Reported Speech (discours indirect)

A clear, example-first explanation built for CLB 6 / B1 — the level you need for TCF / TEF Canada.

Overview

Reported speech turns a direct quote into an embedded clause: Il dit : « Je viens. »Il dit qu'il vient. The structure uses que / si, and tenses shift when the reporting verb is in the past.

Basic structure

Reporting verb + que + clause (for statements) · + si + clause (for yes/no questions) · + question word (for wh-questions). Drop quotation marks and adjust pronouns.

Tense shifts when reporting verb is PAST

If the reporting verb is in a past tense (a dit, demandait...), the tense of the quoted speech shifts back one step.

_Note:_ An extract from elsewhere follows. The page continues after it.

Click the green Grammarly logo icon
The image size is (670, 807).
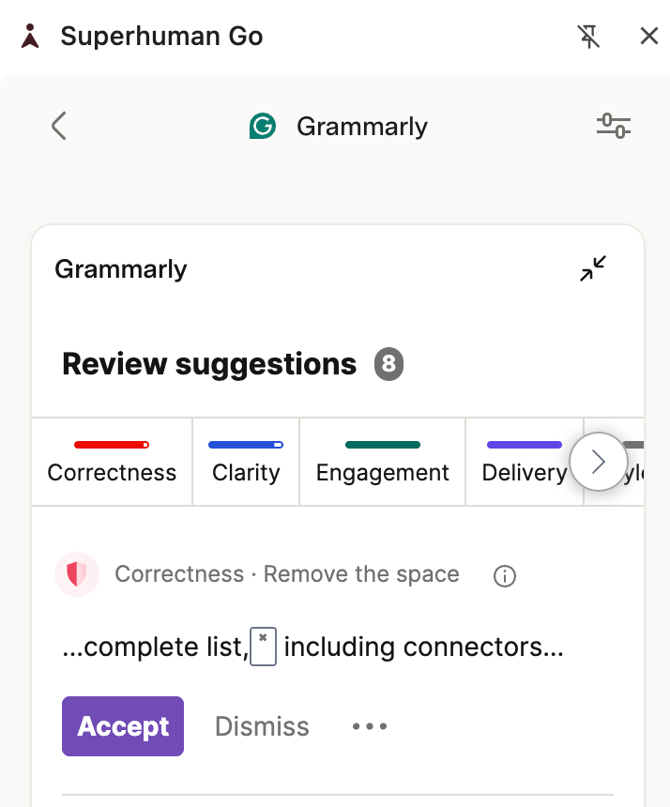tap(263, 126)
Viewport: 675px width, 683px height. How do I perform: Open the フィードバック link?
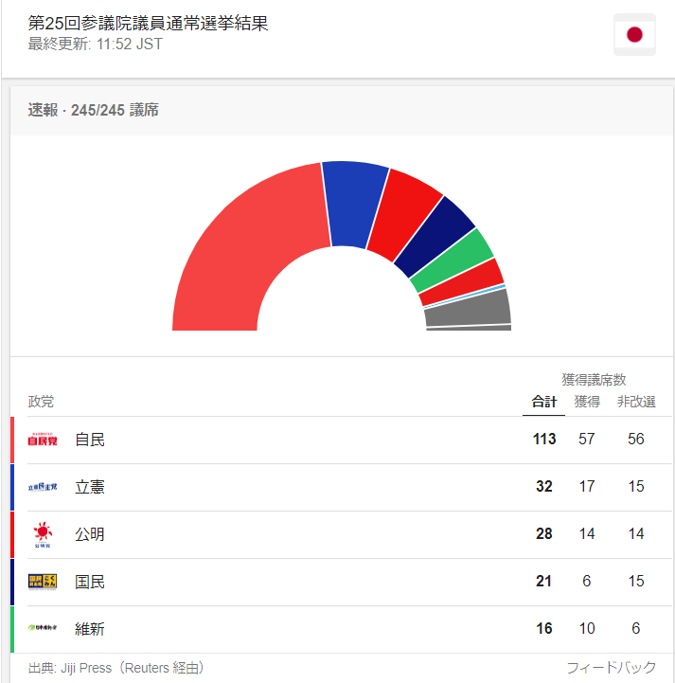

Direct: présent→ imparfait
Direct: passé composé→ plus-que-parfait
Direct: futur simple→ conditionnel présent
Direct: futur antérieur→ conditionnel passé
Direct: imparfait→ imparfait (no change)
Direct: plus-que-parfait→ plus-que-parfait (no change)

Examples of tense shift

Compare present-tense reporting (no shift) and past-tense reporting (shift).

Time markers shift too

When the reporting verb is past, time words change perspective.

aujourd'hui→ ce jour-là
hier→ la veille
demain→ le lendemain
maintenant→ à ce moment-là
ici→ là

Imperatives become "de + infinitive"

Commands in reported speech use de + infinitive.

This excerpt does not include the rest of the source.